Neonatal General
Neonatal General 11
Rita Dadiz, DO (she/her/hers)
Associate Professor of Pediatrics
University of Rochester Medical Center
Rochester, New York, United States
Maintenance of hospital credentialing for high-risk procedures performed in the neonatal intensive care unit (NICU) is an ongoing challenge with limited opportunities and multiple staff and trainees. A simulation-based procedural program may help providers supplement clinical procedural experience to maintain credentialing.
Objective:
To utilize simulation as a tool to increase the percentage of APPs who maintain hospital credentialing to perform different NICU procedures by at least 20%.
Design/Methods:
APPs participated in a monthly education program on 13 neonatal procedures, consisting of asynchronous online learning (presentations, videos, policies, clinical cases) and simulation-based demonstration of procedural skills utilizing standardized, evidence-based checklists with a colleague. During the year-long credentialing period, APPs electronically logged clinical procedures performed successfully. APPs did not recredential if they did not perform specific procedure(s) at least once clinically. In contrast, APPs who performed the clinical procedure twice automatically recredentialed, while those who performed the procedure once were able to supplement their clinical experience by demonstrating their skills in a simulation. We calculated the proportion of APPs who: 1) did not meet criteria for credentialing, 1) met criteria for credentialing with ≥2 clinical procedures, 2) met criteria for credentialing with 1 clinical plus 1 simulated procedure. Data were analyzed with descriptive statistics.
Results:
During 2021-22, 43 APPs participated in the program (Table). None of the APPs were credentialed for 2 (15%) rare procedures: intraosseous placement and pericardiocentesis (Figure 1).
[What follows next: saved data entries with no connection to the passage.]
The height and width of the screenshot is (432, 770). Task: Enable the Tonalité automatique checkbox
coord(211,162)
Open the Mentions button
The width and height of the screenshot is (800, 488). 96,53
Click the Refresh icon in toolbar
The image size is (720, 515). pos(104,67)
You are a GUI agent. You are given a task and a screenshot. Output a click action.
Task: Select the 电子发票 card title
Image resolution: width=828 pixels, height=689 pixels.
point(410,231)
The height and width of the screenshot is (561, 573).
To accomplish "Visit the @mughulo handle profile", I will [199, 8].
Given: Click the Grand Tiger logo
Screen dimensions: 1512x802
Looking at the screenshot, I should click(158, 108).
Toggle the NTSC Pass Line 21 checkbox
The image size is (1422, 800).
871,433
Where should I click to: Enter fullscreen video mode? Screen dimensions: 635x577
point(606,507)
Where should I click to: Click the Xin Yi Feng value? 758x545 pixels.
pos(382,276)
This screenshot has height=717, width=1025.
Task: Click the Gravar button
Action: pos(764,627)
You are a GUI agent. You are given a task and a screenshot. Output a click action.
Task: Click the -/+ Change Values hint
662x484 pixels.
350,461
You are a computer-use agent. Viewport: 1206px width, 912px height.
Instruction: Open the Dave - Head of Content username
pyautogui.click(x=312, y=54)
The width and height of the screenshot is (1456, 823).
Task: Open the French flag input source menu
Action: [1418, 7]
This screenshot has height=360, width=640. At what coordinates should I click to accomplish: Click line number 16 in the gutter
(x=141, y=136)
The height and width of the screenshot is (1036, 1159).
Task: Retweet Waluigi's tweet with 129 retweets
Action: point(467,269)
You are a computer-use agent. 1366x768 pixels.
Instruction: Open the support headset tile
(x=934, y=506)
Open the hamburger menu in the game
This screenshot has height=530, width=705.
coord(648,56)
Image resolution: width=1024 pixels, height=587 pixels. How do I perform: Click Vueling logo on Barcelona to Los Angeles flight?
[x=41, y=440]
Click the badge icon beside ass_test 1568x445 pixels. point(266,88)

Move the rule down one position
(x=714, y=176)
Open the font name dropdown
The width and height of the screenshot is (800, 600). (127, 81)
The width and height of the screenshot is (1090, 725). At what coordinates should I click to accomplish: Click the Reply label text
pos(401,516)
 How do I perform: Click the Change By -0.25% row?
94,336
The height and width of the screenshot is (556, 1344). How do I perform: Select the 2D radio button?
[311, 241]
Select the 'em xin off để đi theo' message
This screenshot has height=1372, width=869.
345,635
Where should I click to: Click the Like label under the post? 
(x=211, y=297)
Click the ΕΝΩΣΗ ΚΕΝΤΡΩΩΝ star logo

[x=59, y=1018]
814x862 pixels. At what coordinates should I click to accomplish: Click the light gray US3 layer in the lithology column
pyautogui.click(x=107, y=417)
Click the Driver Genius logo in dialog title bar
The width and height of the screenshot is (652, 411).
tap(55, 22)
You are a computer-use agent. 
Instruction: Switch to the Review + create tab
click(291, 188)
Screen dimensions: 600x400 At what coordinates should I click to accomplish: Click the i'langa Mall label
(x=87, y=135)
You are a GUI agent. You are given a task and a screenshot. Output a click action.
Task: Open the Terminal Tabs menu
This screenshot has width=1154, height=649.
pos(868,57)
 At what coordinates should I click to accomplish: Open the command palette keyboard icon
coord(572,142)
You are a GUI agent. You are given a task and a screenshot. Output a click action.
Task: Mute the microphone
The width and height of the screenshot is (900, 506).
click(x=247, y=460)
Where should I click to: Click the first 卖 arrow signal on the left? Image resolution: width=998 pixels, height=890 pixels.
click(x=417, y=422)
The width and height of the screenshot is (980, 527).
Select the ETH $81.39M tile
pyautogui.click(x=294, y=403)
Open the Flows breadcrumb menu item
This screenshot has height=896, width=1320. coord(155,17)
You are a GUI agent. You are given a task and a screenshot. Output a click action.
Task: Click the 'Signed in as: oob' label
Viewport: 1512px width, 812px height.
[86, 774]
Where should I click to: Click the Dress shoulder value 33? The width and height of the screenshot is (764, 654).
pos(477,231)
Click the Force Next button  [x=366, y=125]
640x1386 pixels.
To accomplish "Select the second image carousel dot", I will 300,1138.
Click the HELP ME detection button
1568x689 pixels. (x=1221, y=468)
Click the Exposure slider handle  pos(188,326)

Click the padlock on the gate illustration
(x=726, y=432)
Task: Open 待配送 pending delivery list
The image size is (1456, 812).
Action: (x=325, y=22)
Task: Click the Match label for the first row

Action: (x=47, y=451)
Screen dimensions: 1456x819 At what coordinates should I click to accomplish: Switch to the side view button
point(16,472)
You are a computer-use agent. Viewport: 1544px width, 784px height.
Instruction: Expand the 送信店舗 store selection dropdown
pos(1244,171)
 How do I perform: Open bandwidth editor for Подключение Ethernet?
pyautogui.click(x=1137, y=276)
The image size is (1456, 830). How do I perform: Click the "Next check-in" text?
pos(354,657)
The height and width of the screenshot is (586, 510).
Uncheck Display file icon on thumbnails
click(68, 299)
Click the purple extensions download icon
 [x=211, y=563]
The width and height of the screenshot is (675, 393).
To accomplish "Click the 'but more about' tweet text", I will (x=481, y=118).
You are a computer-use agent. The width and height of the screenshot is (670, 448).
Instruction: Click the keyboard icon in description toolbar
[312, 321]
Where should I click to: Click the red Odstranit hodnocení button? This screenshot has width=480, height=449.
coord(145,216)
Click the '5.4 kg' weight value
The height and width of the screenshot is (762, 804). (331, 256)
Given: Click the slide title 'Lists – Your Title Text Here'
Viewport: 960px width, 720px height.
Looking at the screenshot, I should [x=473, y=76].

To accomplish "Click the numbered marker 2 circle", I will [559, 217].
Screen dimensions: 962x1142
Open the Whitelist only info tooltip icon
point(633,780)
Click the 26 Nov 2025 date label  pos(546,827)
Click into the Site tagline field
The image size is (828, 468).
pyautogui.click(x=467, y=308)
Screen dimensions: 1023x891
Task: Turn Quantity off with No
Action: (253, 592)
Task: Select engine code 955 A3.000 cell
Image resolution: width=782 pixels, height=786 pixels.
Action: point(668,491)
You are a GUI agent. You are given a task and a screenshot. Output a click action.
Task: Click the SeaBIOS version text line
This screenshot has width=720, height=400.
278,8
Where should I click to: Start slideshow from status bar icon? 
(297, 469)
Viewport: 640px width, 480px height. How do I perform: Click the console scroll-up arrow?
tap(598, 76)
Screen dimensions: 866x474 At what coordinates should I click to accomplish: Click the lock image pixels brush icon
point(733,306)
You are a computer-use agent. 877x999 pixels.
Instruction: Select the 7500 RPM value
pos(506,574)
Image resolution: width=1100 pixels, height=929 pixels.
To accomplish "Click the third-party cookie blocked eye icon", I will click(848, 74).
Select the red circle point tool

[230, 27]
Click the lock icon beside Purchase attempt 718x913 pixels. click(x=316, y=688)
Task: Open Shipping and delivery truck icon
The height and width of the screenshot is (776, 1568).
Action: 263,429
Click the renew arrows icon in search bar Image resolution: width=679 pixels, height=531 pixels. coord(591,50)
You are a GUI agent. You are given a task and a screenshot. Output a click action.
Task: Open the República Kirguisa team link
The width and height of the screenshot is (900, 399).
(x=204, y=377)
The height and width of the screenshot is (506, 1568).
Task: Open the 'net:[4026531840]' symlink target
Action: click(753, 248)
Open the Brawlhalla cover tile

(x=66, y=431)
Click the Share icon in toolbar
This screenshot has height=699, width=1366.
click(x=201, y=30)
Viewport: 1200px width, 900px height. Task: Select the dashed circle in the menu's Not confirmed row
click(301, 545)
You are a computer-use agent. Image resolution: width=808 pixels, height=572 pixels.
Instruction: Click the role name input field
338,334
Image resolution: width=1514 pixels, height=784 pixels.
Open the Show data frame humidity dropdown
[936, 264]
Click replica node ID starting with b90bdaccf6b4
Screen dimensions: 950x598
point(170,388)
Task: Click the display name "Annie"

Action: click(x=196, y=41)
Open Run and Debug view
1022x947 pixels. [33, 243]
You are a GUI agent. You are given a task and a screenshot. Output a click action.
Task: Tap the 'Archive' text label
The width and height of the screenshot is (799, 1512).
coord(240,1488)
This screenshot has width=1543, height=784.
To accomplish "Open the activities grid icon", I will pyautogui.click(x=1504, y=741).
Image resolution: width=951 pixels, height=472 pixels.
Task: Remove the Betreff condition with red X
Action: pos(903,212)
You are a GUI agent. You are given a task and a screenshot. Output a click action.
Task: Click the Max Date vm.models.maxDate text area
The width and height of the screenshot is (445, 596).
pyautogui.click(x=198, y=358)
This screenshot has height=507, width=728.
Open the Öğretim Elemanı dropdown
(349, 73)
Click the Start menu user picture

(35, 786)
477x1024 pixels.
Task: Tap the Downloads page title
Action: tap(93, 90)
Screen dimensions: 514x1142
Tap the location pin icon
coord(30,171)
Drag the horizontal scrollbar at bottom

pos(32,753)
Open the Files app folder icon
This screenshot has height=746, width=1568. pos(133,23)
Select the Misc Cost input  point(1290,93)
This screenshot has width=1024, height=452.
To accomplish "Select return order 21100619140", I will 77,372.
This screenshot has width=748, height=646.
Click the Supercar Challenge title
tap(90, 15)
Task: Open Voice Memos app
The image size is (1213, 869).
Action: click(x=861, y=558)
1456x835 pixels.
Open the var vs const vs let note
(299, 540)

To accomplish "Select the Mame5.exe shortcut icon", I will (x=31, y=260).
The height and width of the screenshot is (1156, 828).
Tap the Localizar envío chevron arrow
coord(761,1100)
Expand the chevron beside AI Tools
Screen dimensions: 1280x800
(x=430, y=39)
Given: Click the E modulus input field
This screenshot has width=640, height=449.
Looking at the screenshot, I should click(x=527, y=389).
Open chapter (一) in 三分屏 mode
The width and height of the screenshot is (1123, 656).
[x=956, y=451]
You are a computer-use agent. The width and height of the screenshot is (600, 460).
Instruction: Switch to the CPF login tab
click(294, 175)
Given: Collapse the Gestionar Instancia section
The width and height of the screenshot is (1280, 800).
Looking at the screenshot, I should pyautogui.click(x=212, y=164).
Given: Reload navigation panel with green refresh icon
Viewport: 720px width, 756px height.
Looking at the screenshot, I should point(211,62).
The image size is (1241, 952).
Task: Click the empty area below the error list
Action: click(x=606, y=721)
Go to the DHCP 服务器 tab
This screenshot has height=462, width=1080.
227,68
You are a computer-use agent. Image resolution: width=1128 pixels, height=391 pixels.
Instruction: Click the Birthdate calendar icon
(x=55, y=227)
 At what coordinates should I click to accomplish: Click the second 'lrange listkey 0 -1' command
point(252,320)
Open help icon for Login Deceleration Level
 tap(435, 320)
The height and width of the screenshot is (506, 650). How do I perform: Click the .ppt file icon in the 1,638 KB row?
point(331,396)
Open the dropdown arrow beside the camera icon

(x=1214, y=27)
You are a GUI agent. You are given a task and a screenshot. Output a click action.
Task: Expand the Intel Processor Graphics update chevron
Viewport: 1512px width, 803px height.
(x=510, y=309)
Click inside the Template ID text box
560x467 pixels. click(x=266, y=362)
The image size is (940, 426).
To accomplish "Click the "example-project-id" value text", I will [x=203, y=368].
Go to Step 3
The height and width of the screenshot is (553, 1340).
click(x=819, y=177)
For the remaining 11 (85%) procedures, 4-85% of APPs were credentialed with clinical experience alone, and another 4-35% were credentialed after demonstrating their skills in a simulation (Figures 1-2). The program helped increase the percentage of credentialed APPs by 20% for 7/13 (54%) procedures, helping most for exchange transfusion, lumbar puncture, and thoracentesis (Figure 2).
Conclusion(s):
The neonatal procedural simulation program helped a large group of APPs achieve hospital recredentialing while providing standardized education. Structured as asynchronous learning and assessment, the program provides a framework for other NICUs to support APPs in their professional development to provide ongoing high-quality patient care.